妻(結婚の女神)から,不義を犯した双子の兄妹を始末するように言われたヴォータンは,それを娘ブリュンヒルデに命ずる。ブリュンヒルデは兄妹を救おうとして,父ヴォータンによって,炎の山の中に眠らされてしまう。


第3部(第2夜)は,『ジークフリート』。

青年ジークフリートのビルドゥングスロマンである。

ジークムントとジークリンデの間に生まれたジークフリートは,両親の死後,小人族のアルベリヒの弟ミーメに拾われて育てられている。ミーメは,ジークフリートを使って,巨人族から指輪を取り戻そうという思惑があった。

若者の成長には,父(師)を,あるいは敵(困難,ライバル)を克服することが必要である。ジークフリートは,3回の「父殺し」を行なう。養父ミーメを打ち倒し,大蛇となった巨人を殺して指環を奪い,そして,神々の王ヴォータン(ジークフリートの祖父にあたる)の権威の象徴である槍を折る。

恐れを知らぬ若者ジークフリートは,小鳥の声を聞く智恵も身に付けるが,炎の中に眠るブリュンヒルデの目を覚まして恋に陥り,はじめて恐れを知ることになる。

若者の成長に,最後に必要なのは,恋ということだ。小林秀雄も言った。「女は俺の成熟する場所だった。」(「Xへの手紙」)


第4部(最終夜)は,『神々の黄昏』

第1部「階級闘争」,第2部「愛の諸相」,第3部「成長物語」と,回ごとに趣向を変えてきた『指環』の第4部は,いったいどういうことになるのかと,興味津々で見た。第4部の趣向は,「近代心理劇」だろう。

ブリュンヒルデと永遠の愛を誓ったジークフリートは旅に出る。そして,最初の城で,忘れ薬を飲まされると,ブリュンヒルデのことをたちまち忘れて,城主の妹を好きになってしまう。ナニ,薬など飲まされなくても,人間の心などたやすく変わるものだ。

城主の異父弟ハーゲンは,小人族のアルベリヒを父とする。父から指環を取り戻すことを命じられて悩み,また異父兄の家臣に甘んじていることに屈折した心を抱いている。
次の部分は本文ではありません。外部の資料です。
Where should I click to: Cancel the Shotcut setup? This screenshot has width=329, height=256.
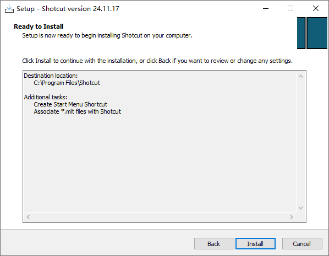[x=302, y=244]
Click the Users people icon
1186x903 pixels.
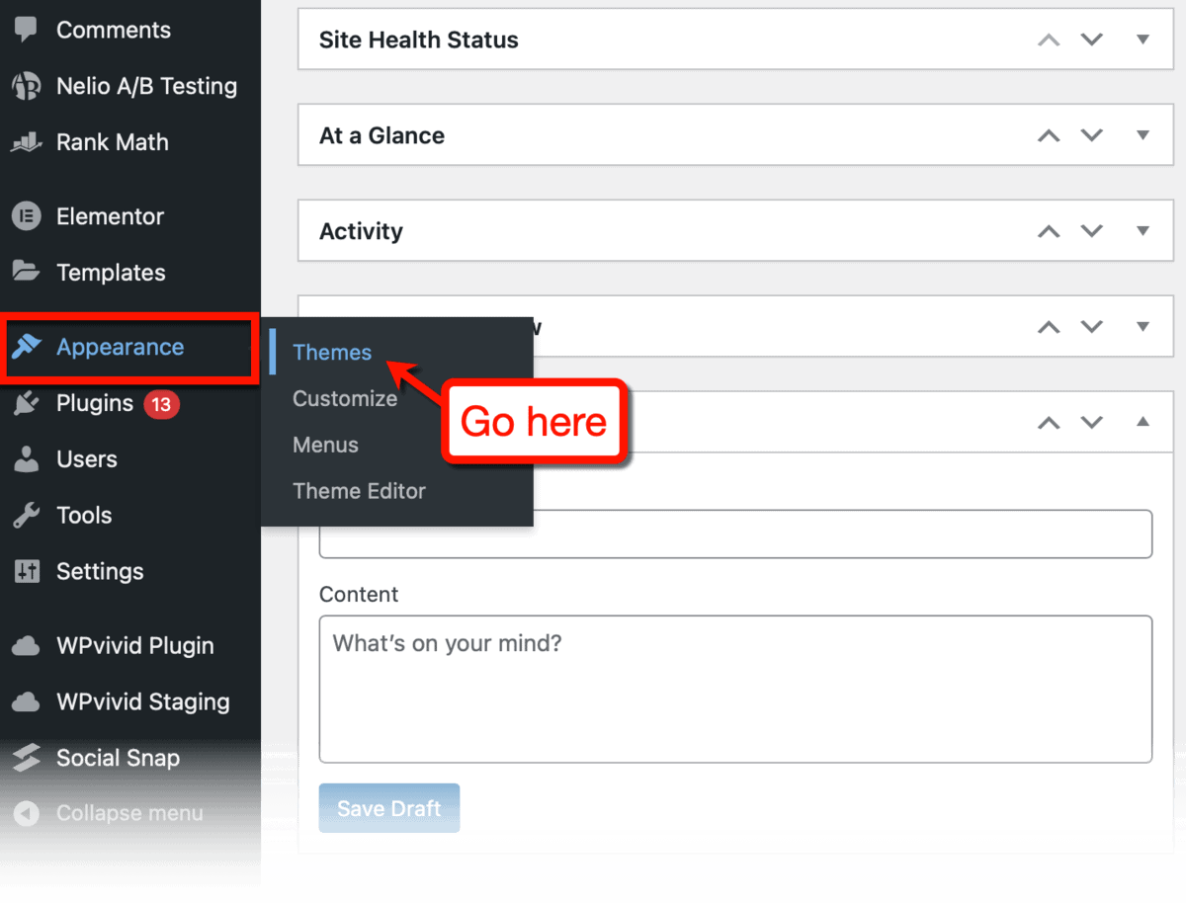click(28, 458)
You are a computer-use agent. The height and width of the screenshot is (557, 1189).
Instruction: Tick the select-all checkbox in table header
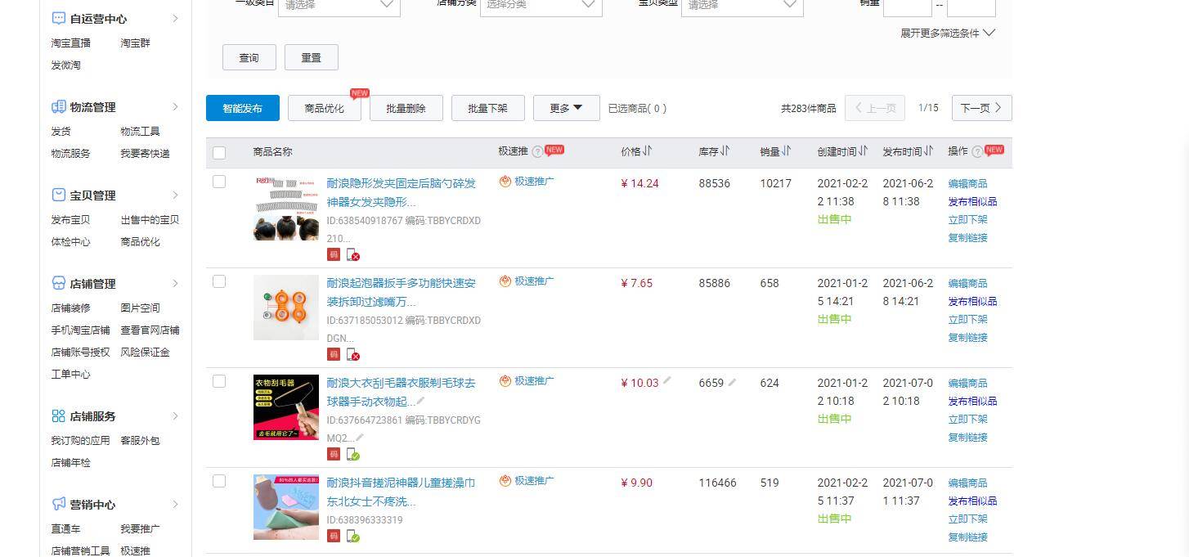pyautogui.click(x=219, y=152)
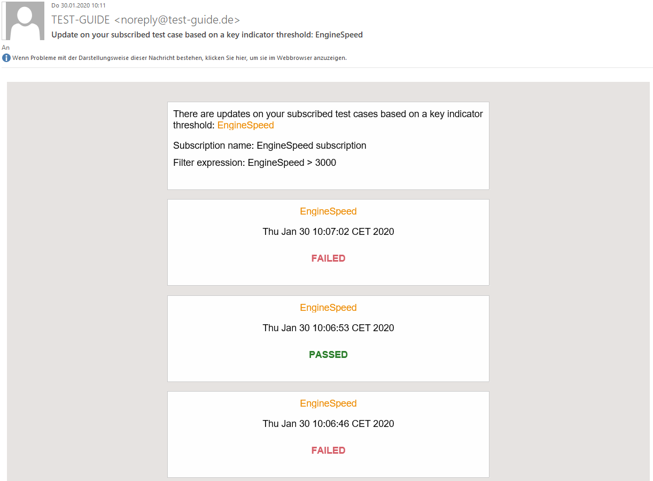Expand the "An" recipient field
Viewport: 653px width, 481px height.
click(x=5, y=47)
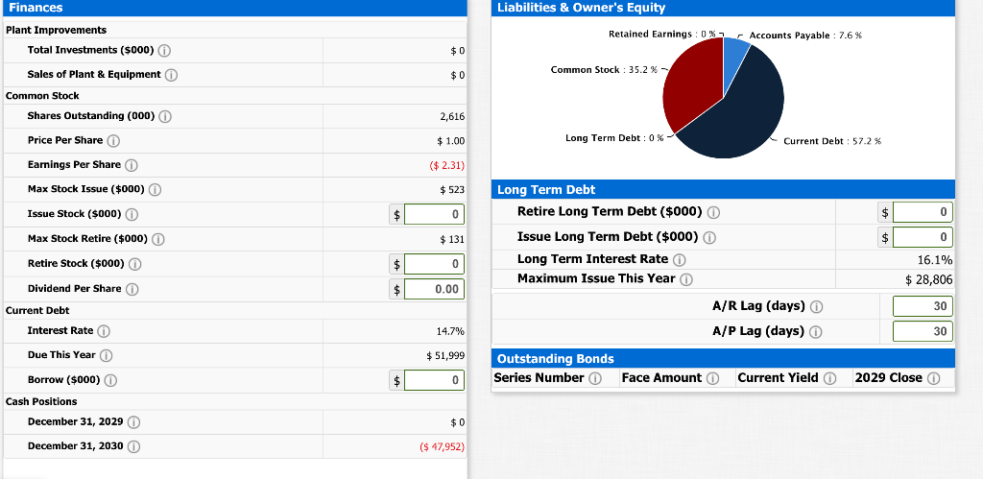The height and width of the screenshot is (479, 983).
Task: Click info icon beside Dividend Per Share
Action: tap(132, 290)
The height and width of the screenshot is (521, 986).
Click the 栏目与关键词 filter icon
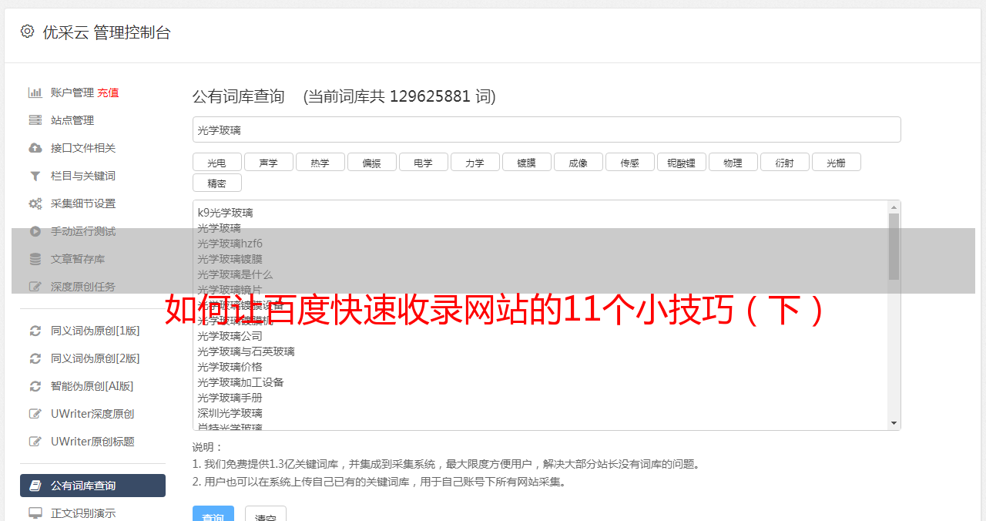coord(35,176)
ジークフリートは,城主の妹と結ばれるために,城主にブリュンヒルデを与えてしまう。ジークフリートの心変わりに絶望したブリュンヒルデは,ハーゲンに不死身のジークフリートの急所を教え,ハーゲンはジークフリートを殺す。最後に真実を知ったブリュンヒルデは,ジークフリートの遺骸を前に,怒りを絶唱し,指環をライン河に投げ捨て,燃え盛る神々の城に身を投げる。

『神々の黄昏』というタイトルにこそ神は現れるが,第1部から3部まで登場した主神ヴォータンは姿を見せず,ヴォータンの娘ブリュンヒルデは神性を失っている。ヴォータンの孫ジークフリートもたやすく薬にたぶらかされてしまう。

『神々の黄昏』に神々は登場しない。

ブリュンヒルデは,人間たちが愚劣な心情から神にも比する英雄を死に至らしめたことを怒るのである。